Kisspeptin (Kiss1) neurons in the rostral periventricular area of the third ventricle (RP3V) provide excitatory drive to gonadotropin-releasing hormone (GnRH) neurons to control fertility. Using whole cell patch clamp recording and single-cell (sc)RT-PCR techniques targeting Kiss1-CreGFP or tyrosine hydroxylase (TH)-EGFP neurons, we characterized the biophysical properties of these neurons and identified the critical intrinsic properties required for burst firing in 17 beta-estradiol (E-2)-treated, ovariectomized female mice. One-fourth of the RP3V Kiss1 neurons exhibited spontaneous burst firing. RP3V Kiss1 neurons expressed a hyperpolarization-activated h-current (I-h) and a T-type calcium current (I-T), which supported hyperpolarization-induced rebound burst firing.
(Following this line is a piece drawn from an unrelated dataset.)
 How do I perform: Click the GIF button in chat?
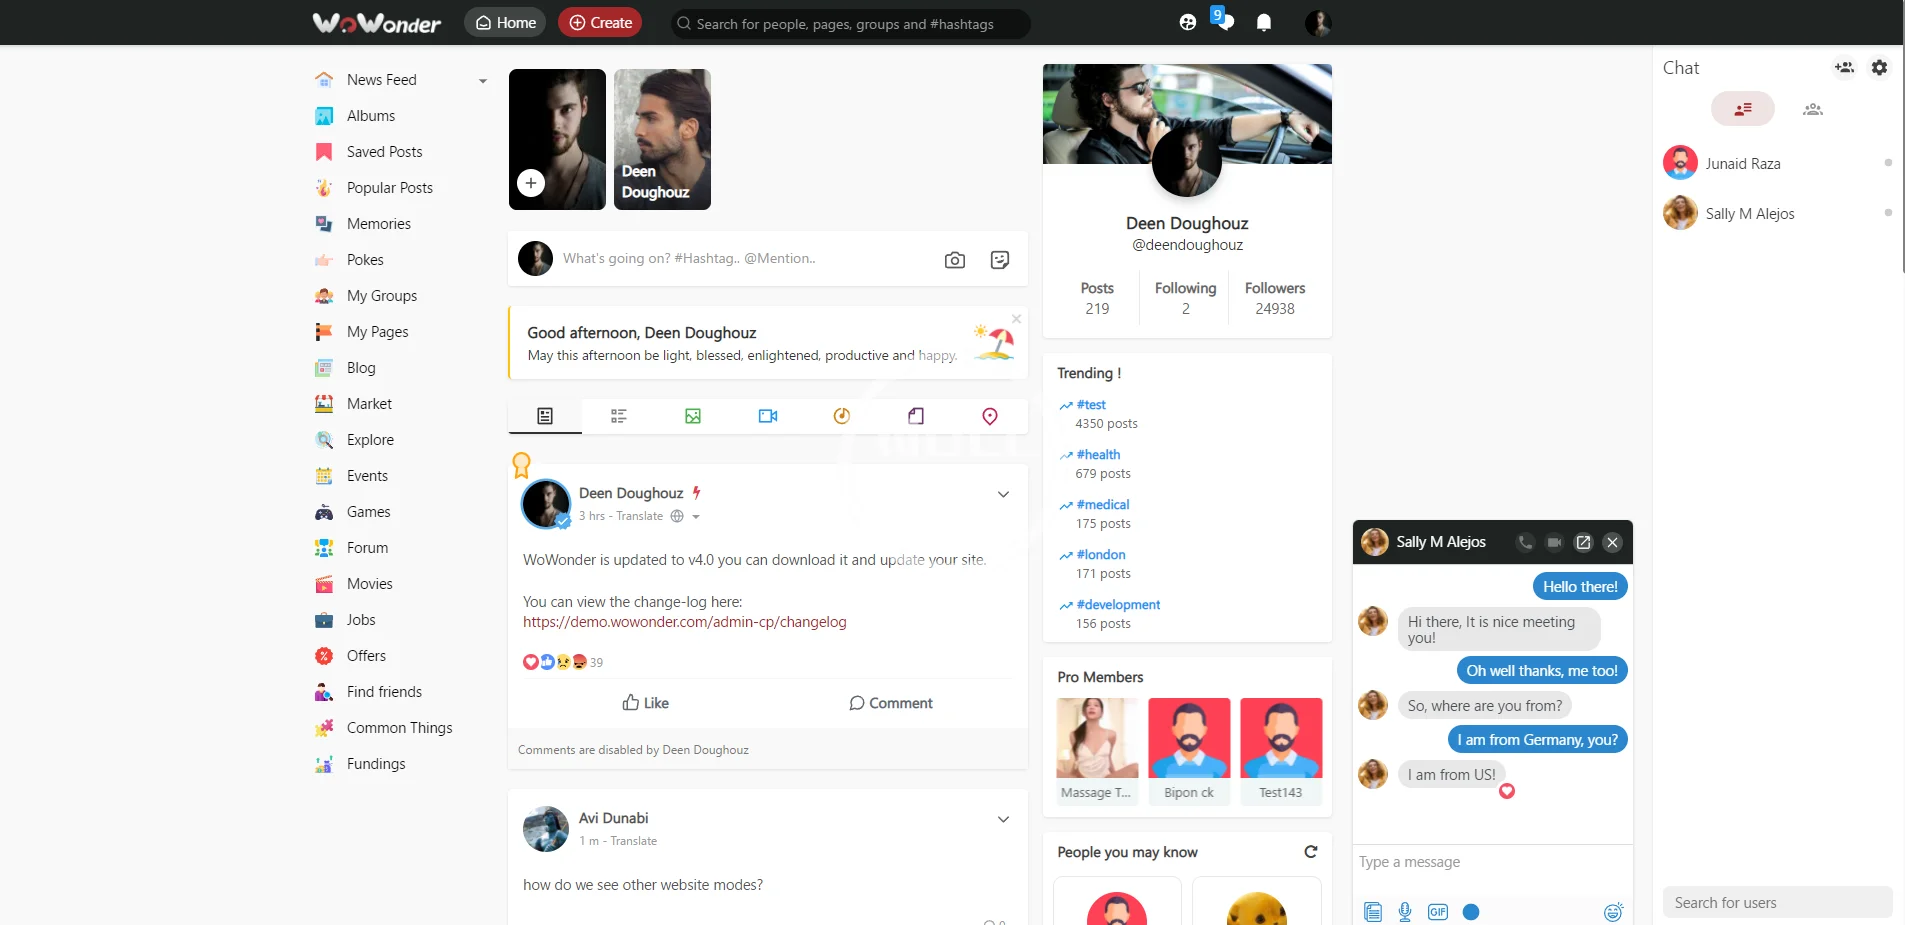coord(1438,911)
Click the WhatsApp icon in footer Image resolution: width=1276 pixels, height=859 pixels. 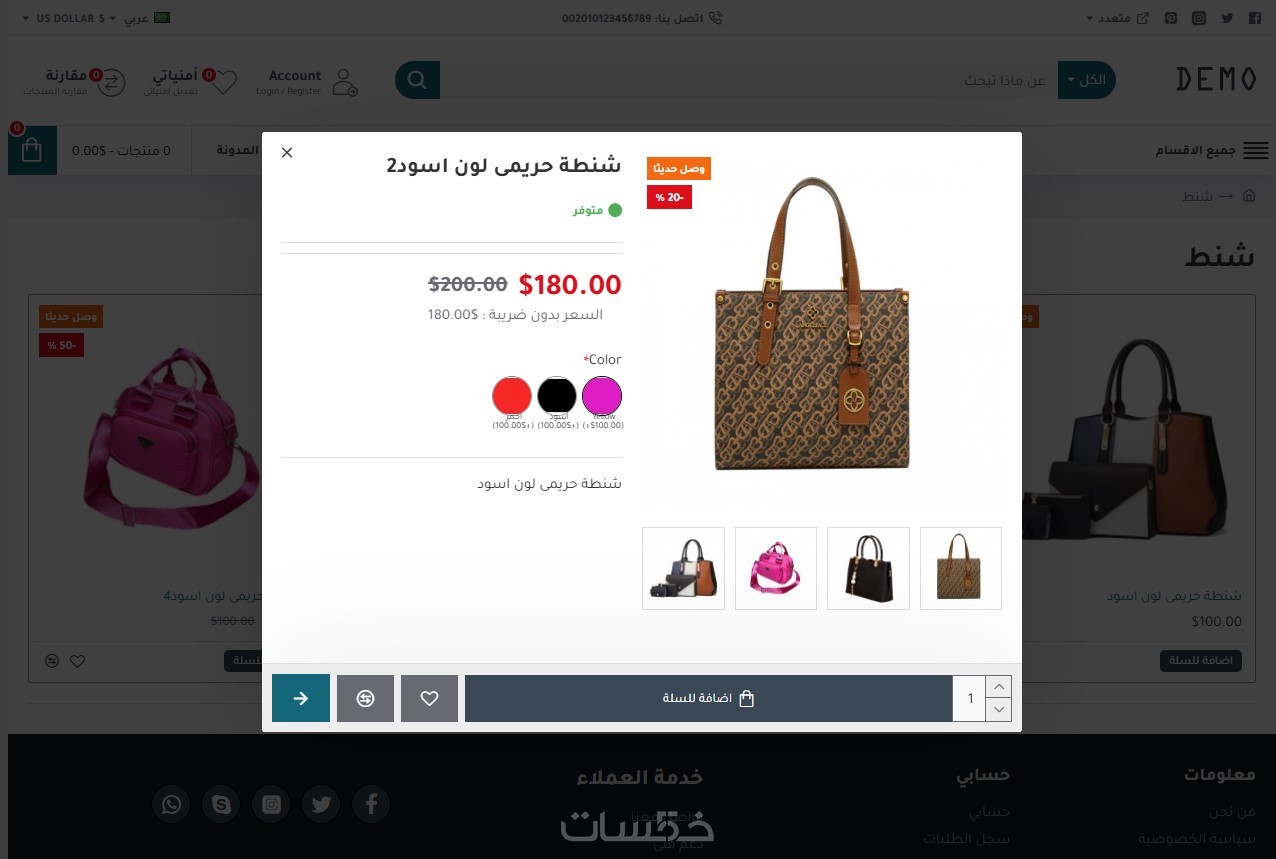172,804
Under voltage clamp conditions, all Kiss1 neurons expressed a kinetically fast Ih that was augmented 3.4-fold by high (LH surge-producing)-E-2 treatment. scPCR analysis of Kiss1 neurons revealed abundant expression of the HCN1 channel transcripts. Kiss1 neurons also expressed a Ni-2 (broken vertical bar) - and TTA-P2-sensitive I-T that was augmented sixfold with high-E-2 treatment. Ca(V)3.1 mRNA was also highly expressed in these cells. Current clamp analysis revealed that rebound burst firing was induced in RP3V Kiss1 neurons in high-E-2-treated animals, and the majority of Kiss1 neurons had a hyperpolarization threshold of -84.7 mV, which corresponded to the V-1/2 for I-T de-inactivation. Finally, Kiss1 neurons in the RP3V were hyperpolarized by mu- and kappa-opioid and GABA(B) receptor agonists, suggesting that these pathways also contribute to rebound burst firing. Therefore, Kiss1 neurons in the RP3V express the critical channels and receptors that permit E-2-dependent rebound burst firing and provide the biophysical substrate that drives the preovulatory surge of GnRH.